Apply what you read:
• A. In the thread on splitting STAR-mapped reads by strand, which two STAR options does the poster name for producing strand-separated bedgraph or bigwig output?
• B. Summarize the thread on splitting STAR-mapped reads by strand in two sentences.
• C. Continue the forum thread on splitting STAR-mapped reads by strand from its final post.

++++ Text ++++

Hi all,
I'm trying to find a way to split reads mapped with STAR into two separate bam-files, one for each strand. STAR is able to do that when creating bedgraph or bigwig outputs (--outWigType and --outWigStrand), however I can not find any option to split raw reads into two separate files correponding to the strand they were transcribed from. I do not want to get counts per gene, I know how to do that, instead I need to get actual reads for each strand. Any ideas?
Thanks a lot in advance
Based on strand of genome, or transcript?
Based on strand of genome
Why can't you split on the binary flags with samtools?
Because this will give me 50/50 split. 50% of all reads will map to plus strand and another 50% will map to minus strand, but what I care about is from which strand of the genome the transcript came from. May be I was not clear?
You can filter for both alignment direction and which read of the pair you are looking at.
Hmmm.. do you mean flags for first in pair and second in pair? Yea, I thought about scripting this, but decided to check if there is a ready solution. Is it such a rare thing to do that no available tool offer such a function?

++++ Input data ++++

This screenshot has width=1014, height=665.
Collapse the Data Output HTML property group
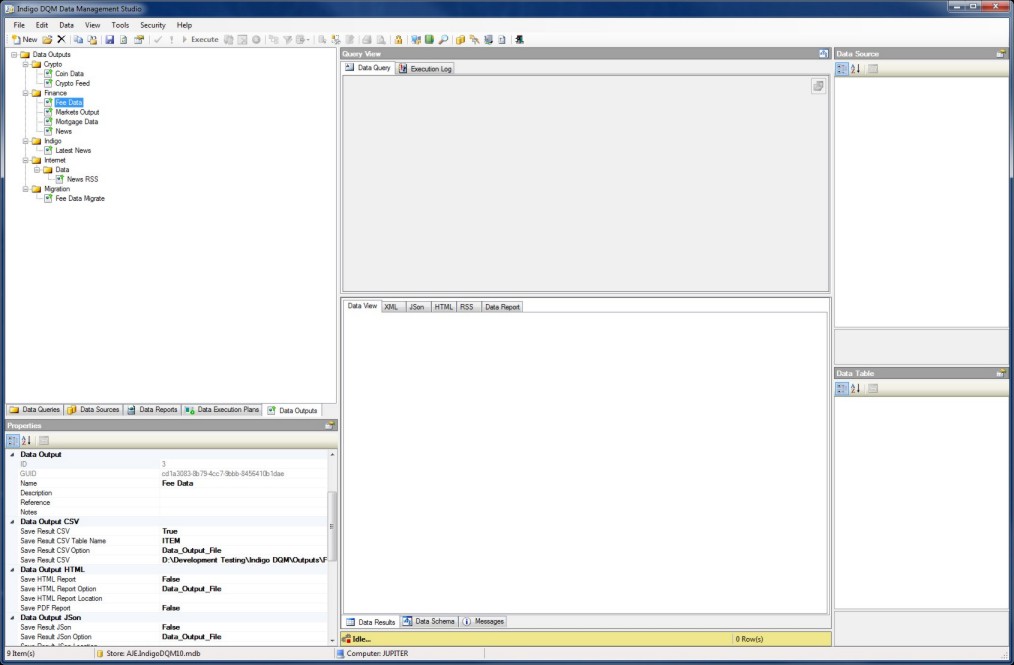click(x=13, y=569)
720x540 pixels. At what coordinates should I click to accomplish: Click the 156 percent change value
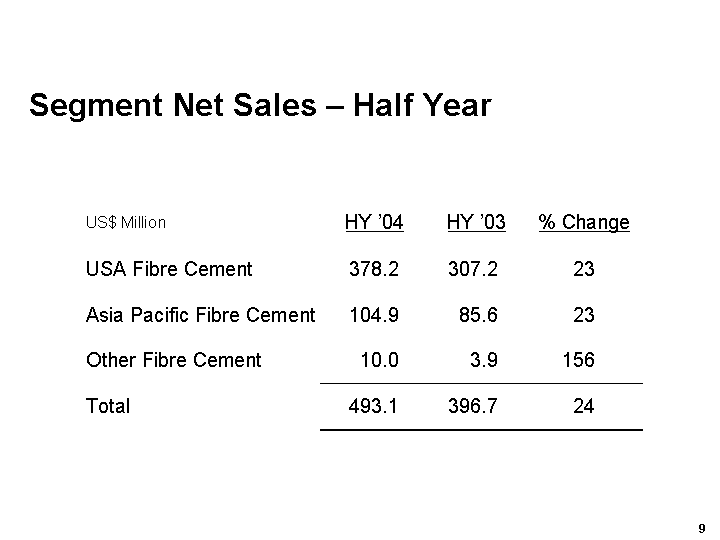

++++

Answer list:
• A. --outWigType and --outWigStrand

• B. A user wants to split STAR-mapped reads into two BAM files according to the genomic strand they were transcribed from, since STAR offers this split only for bedgraph or bigwig output. Another participant suggests filtering with samtools on alignment direction and on which read of the pair is involved, and the user, who had considered scripting this, asks whether a ready-made tool already offers the function.

• C.
I'm not sure why you need a script.
samtools view -f 80
will, for instance, get all the R1 reads that map to your genome in reverse. Isn't that one of the categories you want?Well... technically yes, but I probably want to check that R1 is indeed downstream of R2 by the coordinates with this filtering, just to be on the safe side. May be I'm overcomplicating things :)
Okay, won't f -82 do that for you, by demanding proper pairing? Is this a non-model organism, so you can't just look up the orientation of each gene, instead of deducing it from reads?
Sounds good! Thanks a lot for the ideas! Good discussion always helps :) I will do first filtering for -f 2 and then do further filtering steps on the outcome file and put it together.